Explanation of normalized edit distance formula

2.7k views Asked by At

Based on this paper: IEEE TRANSACTIONS ON PAITERN ANALYSIS : Computation of Normalized Edit Distance and Applications In this paper Normalized Edit Distance as followed:

Given two strings X and Y over a finite alphabet, the normalized edit distance between X and Y, d( X , Y ) is defined as the minimum of W( P ) / L ( P )w, here P is an editing path between X and Y , W ( P ) is the sum of the weights of the elementary edit operations of P, and L(P) is the number of these operations (length of P).
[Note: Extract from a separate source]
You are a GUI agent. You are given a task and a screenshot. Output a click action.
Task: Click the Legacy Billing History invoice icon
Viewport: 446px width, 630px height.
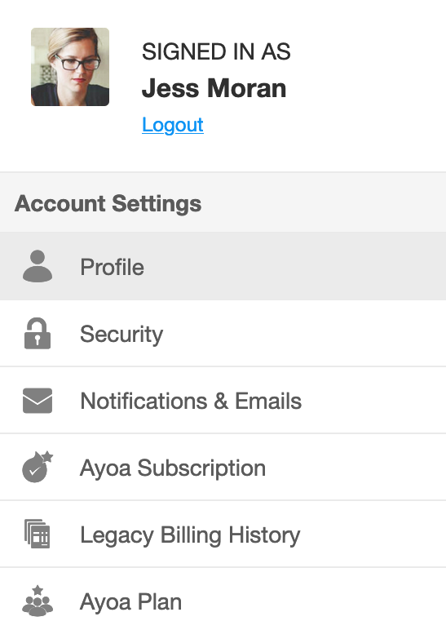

enter image description here

Can i safely translate the normalized edit distance algorithm explained above as this:

normalized edit distance = 
levenshtein(query 1, query 2)/max(length(query 1), length(query 2))
2

There are 2 answers

5
zw324 On

You are probably misunderstanding the metric. There are two issues:

  1. The normalization step is to divide W(P) which is the weight of the edit procedure over L(P), which is the length of the edit procedure, not over the max length of the strings as you did;

  2. Also, the paper showed that (Example 3.1) normalized edit distance cannot be simply computed with levenshtein distance. You probably need to implement their algorithm.

An explanation of Example 3.1 (c):

From aaab to abbb, the paper used the following transformations:

  1. match a with a;
  2. skip a in the first string;
  3. skip a in the first string;
  4. skip b in the second string;
  5. skip b in the second string;
  6. match the final bs.

These are 6 operations which is why L(P) is 6; from the matrix in (a), matching has cost 0, skipping has cost 2, thus we have total cost of 0 + 2 + 2 + 2 + 2 + 0 = 8, which is exactly W(P), and W(P) / L(P) = 1.33. Similar results can be obtained for (b), which I'll left to you as exercise :-)

0
Rudi Cilibrasi On

The 3 in figure 2(a) refers to the cost of changing "a" to "b" or the cost of changing "b" to "a". The columns with lambdas in figure 2(a) mean that it costs 2 in order to insert or delete either an "a" or a "b".

In figure 2(b), W(P) = 6 because the algorithm does the following steps:

  1. keep first a (cost 0)
  2. convert first b to a (cost 3)
  3. convert second b to a (cost 3)
  4. keep last b (cost 0)

The sum of the costs of the steps is W(P). The number of steps is 4 which is L(P).

In figure 2(c), the steps are different:

  1. keep first a (cost 0)
  2. delete first b (cost 2)
  3. delete second b (cost 2)
  4. insert a (cost 2)
  5. insert a (cost 2)
  6. keep last b (cost 0)

In this path there are six steps so the L(P) is 6. The sum of the costs of the steps is 8 so W(P) is 8. Therefore the normalized edit distance is 8/6 = 4/3 which is about 1.33.